§ TASK STATEMENT
Give the entries again in full. Nothing may be altered.

§ RECORDS SHOWN
_ _ _

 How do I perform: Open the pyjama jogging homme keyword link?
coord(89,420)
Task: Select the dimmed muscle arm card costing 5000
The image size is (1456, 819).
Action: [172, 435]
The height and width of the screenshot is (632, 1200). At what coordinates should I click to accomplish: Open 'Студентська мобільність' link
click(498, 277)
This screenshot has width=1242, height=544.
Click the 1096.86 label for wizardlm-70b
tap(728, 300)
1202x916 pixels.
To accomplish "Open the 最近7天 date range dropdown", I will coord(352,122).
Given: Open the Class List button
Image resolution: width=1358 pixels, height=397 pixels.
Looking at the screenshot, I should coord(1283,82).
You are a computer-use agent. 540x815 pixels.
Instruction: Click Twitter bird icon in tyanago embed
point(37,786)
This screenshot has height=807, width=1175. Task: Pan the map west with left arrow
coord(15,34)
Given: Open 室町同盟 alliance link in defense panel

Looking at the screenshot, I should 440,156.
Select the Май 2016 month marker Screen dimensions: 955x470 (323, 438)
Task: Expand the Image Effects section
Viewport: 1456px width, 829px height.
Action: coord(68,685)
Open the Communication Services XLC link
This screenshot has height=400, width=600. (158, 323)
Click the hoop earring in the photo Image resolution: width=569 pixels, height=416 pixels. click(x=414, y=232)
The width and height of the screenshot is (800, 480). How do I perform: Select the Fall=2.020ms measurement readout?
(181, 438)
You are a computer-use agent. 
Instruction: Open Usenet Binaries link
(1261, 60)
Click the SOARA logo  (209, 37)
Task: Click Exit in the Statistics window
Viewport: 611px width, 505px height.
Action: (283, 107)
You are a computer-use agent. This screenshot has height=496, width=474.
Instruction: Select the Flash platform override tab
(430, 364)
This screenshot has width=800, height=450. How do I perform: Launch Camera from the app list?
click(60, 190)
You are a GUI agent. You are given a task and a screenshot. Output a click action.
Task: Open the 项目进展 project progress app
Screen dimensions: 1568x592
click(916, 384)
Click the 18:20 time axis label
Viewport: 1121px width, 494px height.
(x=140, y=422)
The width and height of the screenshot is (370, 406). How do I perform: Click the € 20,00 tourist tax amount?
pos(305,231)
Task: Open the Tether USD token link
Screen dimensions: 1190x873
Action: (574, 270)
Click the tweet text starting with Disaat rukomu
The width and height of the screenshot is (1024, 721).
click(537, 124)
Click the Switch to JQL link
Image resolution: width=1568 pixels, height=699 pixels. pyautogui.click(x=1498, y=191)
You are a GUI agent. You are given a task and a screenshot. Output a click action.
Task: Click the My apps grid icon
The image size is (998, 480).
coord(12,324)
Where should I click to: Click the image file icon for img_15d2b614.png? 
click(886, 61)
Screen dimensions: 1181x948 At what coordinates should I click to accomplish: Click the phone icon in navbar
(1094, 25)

_ _ _

§ ANSWER BOX
 How do I perform: Open the pyjama jogging homme keyword link?
coord(89,420)
Task: Select the dimmed muscle arm card costing 5000
The image size is (1456, 819).
Action: [172, 435]
The height and width of the screenshot is (632, 1200). At what coordinates should I click to accomplish: Open 'Студентська мобільність' link
click(498, 277)
This screenshot has width=1242, height=544.
Click the 1096.86 label for wizardlm-70b
tap(728, 300)
1202x916 pixels.
To accomplish "Open the 最近7天 date range dropdown", I will coord(352,122).
Given: Open the Class List button
Image resolution: width=1358 pixels, height=397 pixels.
Looking at the screenshot, I should coord(1283,82).
You are a computer-use agent. 540x815 pixels.
Instruction: Click Twitter bird icon in tyanago embed
point(37,786)
This screenshot has height=807, width=1175. Task: Pan the map west with left arrow
coord(15,34)
Given: Open 室町同盟 alliance link in defense panel

Looking at the screenshot, I should 440,156.
Select the Май 2016 month marker Screen dimensions: 955x470 (323, 438)
Task: Expand the Image Effects section
Viewport: 1456px width, 829px height.
Action: coord(68,685)
Open the Communication Services XLC link
This screenshot has height=400, width=600. (158, 323)
Click the hoop earring in the photo Image resolution: width=569 pixels, height=416 pixels. click(x=414, y=232)
The width and height of the screenshot is (800, 480). How do I perform: Select the Fall=2.020ms measurement readout?
(181, 438)
You are a computer-use agent. 
Instruction: Open Usenet Binaries link
(1261, 60)
Click the SOARA logo  (209, 37)
Task: Click Exit in the Statistics window
Viewport: 611px width, 505px height.
Action: (283, 107)
You are a computer-use agent. This screenshot has height=496, width=474.
Instruction: Select the Flash platform override tab
(430, 364)
This screenshot has width=800, height=450. How do I perform: Launch Camera from the app list?
click(60, 190)
You are a GUI agent. You are given a task and a screenshot. Output a click action.
Task: Open the 项目进展 project progress app
Screen dimensions: 1568x592
click(916, 384)
Click the 18:20 time axis label
Viewport: 1121px width, 494px height.
(x=140, y=422)
The width and height of the screenshot is (370, 406). How do I perform: Click the € 20,00 tourist tax amount?
pos(305,231)
Task: Open the Tether USD token link
Screen dimensions: 1190x873
Action: (574, 270)
Click the tweet text starting with Disaat rukomu
The width and height of the screenshot is (1024, 721).
click(537, 124)
Click the Switch to JQL link
Image resolution: width=1568 pixels, height=699 pixels. pyautogui.click(x=1498, y=191)
You are a GUI agent. You are given a task and a screenshot. Output a click action.
Task: Click the My apps grid icon
The image size is (998, 480).
coord(12,324)
Where should I click to: Click the image file icon for img_15d2b614.png? 
click(886, 61)
Screen dimensions: 1181x948 At what coordinates should I click to accomplish: Click the phone icon in navbar
(1094, 25)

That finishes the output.